A great Australian poem by Banjo Paterson is "Clancy of the Overflow". If you'd have asked me anything about this poem I would have remembered the name of the poem, that an Australian movie in the 80s was based on it, but nothing else.
On borrowing a children's book with this poem in it, it has re-ignited my interest in the poem. I have felt very connected with the poem and despite being written in the late 19th century still has much appeal and realism to it. Thought I would share the poem with you all to see whether it brings back some childhood memories or stirs something from within.
"I had written him a letter which I had found, for want of better knowledge,
sent to where I met him down the Lachlan, years ago,
He was shearing when I knew him, so I sent the letter to him,
Just 'on spec', addressed as follows, 'Clancy, of the Overflow'.
And an answer came directed in a writing unexpected,
(And I think the same was written with a thumb-nail dipped in tar)

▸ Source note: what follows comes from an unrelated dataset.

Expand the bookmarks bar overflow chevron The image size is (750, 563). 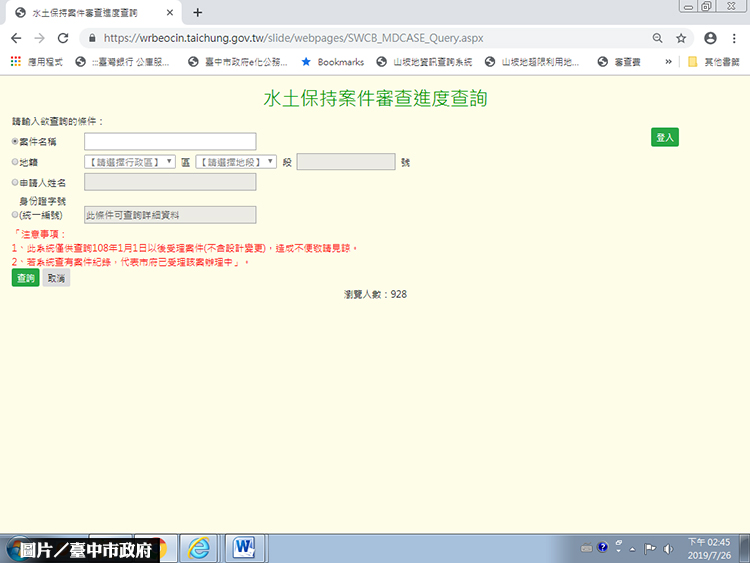[x=668, y=62]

"Twas his shearing mate who wrote it, and verbatim I will quote it:
'Clancy's gone to Queensland droving, and we don't know where he are.'
In my wild erratic fancy visions come to me of Clancy
Gone-a-droving 'down the Cooper' where the Western drovers go;
As the stock are slowly stringing, Clancy rides behind them singing,
For the drover's life has pleasures that the townsfolk never know.

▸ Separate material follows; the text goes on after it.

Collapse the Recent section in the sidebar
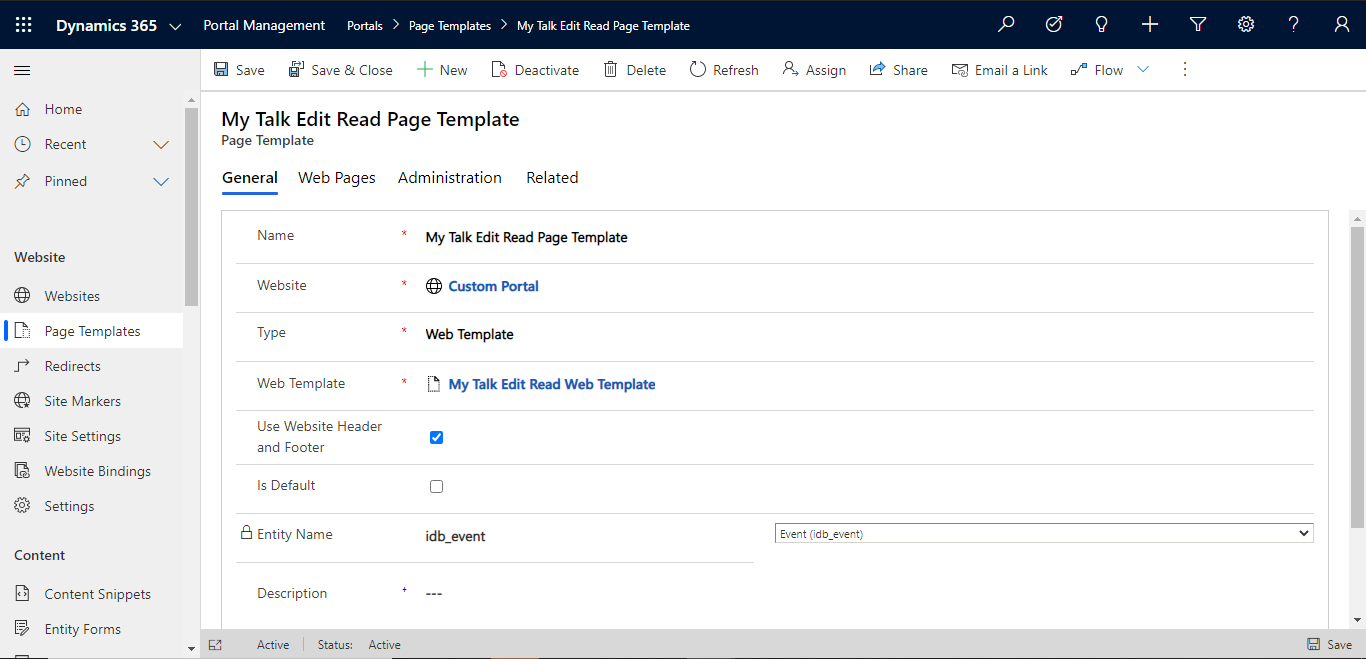The image size is (1366, 659). pos(160,144)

And the bush hath friends to meet him, and their kindly voices greet him
In the murmur of the breezes and the river on its bars,
And he sees the vision splendid of the sunlit plains extended,
And at night the wond'rous glory of the everlasting stars.
I am sitting in my dingy little office, where a stingy
Ray of sunlight struggles feebly down between the houses tall,
And the foetid air and gritty of the dusty, dirty city
Through the open window floating spreads it foulness over all
And in place of lowing cattle, I can hear the fiendish rattle
Of the tramways and the 'buses making hurry down the street,
And the language uninviting of the gutter children fighting,
Comes fitfully and faintly through the ceaseless tramp of feet.
And the hurrying people daunt me, and their pallid faces haunt me
As they shoulder one another in their rush and nervous haste,
With their eager eyes and greedy, and their stunted forms and weedy,
For townsfolk have no time to grow, they have no time to wast.
And I somehow rather fancy that I'd like to change with Clancy,
Like to take a turn at droving where the seasons come and go,
While he faced the round eternal of the cash-book and the journal --
But I doubt he'd suit the office, Clancy, of 'The Overflow'."